2.2. Accord de Pretoria et Accord de Lusaka

a) Ressemblances

- Dans son contenu, l'Accord de Pretoria n'est pas un texte inédit, il est la réédition de certains chapitres que nous reproduirons plus loin - de l'Accord de Lusaka.

- L'Accord de Lusaka a été signé par tous les belligérants, congolais et étrangers, militairement impliqués dans le conflit congolais. Donc, il y a déjà eu un Accord international signé notamment par Kinshasa et Kigali.

- Comme l'Accord de Pretoria, l'Accord de Lusaka a été signé en présence des témoins internationaux. A Lusaka, il y avait la Zambie, l'OUA, l'ONU et la SADC. A Pretoria, il y a eu l'ONU et l'Afrique du Sud.

b) Les différences

- L'Accord de Lusaka est un accord international multilatéral signé par tous les belligérants tandis que l'Accord de Pretoria est un Accord bilatéral signé par deux belligérants (Kigali et Kinshasa);

- Dans l'Accord de Lusaka, le désarmement des groupes armés n'incombe pas seulement au Camp Kabila. Il est un travail collectif impliquant l'engagement de tous les belligérants à cesser toute collaboration avec ces groupes et l'action conjuguée et programmée de la Commission Militaire Mixte, des forces de la MONC L'Accord de Pretoria est plus contraignant pour le Camp Kabila. Théoriquement, il fait peser sur ses seules épaules la responsabilité de neutraliser les groupes armés rwandais présents au Congo.

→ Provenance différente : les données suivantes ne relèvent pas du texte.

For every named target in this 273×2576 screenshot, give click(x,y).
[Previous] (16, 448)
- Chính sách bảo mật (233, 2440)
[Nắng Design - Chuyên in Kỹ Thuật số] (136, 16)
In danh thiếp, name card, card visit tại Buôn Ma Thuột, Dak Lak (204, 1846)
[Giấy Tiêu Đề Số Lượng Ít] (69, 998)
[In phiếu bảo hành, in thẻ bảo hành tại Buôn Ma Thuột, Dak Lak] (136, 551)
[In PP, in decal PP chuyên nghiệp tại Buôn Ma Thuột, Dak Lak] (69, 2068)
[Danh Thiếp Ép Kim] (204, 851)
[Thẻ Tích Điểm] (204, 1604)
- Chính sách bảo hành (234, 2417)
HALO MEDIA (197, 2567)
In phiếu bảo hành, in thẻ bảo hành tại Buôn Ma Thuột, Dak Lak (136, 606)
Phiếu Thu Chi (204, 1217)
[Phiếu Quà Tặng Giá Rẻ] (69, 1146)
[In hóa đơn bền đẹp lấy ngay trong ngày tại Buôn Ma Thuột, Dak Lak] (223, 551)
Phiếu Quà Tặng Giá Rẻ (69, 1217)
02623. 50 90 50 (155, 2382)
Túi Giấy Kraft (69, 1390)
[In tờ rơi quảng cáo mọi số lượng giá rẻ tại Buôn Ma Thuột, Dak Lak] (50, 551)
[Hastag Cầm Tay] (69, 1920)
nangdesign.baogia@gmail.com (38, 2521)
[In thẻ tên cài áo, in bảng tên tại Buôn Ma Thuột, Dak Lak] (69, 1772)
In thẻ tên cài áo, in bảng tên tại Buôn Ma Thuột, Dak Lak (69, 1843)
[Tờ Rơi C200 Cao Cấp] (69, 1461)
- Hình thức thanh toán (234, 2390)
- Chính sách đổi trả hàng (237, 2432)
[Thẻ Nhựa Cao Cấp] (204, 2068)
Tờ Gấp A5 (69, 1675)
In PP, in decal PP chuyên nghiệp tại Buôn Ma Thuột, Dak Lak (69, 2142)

- Mais dans l'exécution de deux Accords, il y a progrès : contrairement à l'Accord de Lusaka où la neutralisation des groupes armés concernait de façon générale et vague la Communauté internationale, la Commission Militaire Mixte et les forces de la MONUC (ONU), l'implication de la Communauté internationale dans l'application de l'Accord de Pretoria n'est plus limitée seulement à l'ONU et aux structures telles que la Commission Militaires Mixte, les Forces de la MONUC Ici, certains pays se sont explicitement et fermement engagés aux côtés de l'ONU et des structures préexistantes (Commission Militaire Mixte) dans l'action: les Etats-Unis, la France, la Grande Bretagne, l'Afrique du Sud

- L'Accord de Pretoria a réveillé une nouvelle dynamique au moment où certains pensaient à un essoufflement de la dynamique de l'Accord de Lusaka qui a été, plusieurs fois, bloqué dans son application par le Camp Kabila. L'Accord de Pretoria fait voir aussi l'incontournabilité de l'Accord de Lusaka comme la seule voie pour une solution pacifique, globale et définitive de la crise.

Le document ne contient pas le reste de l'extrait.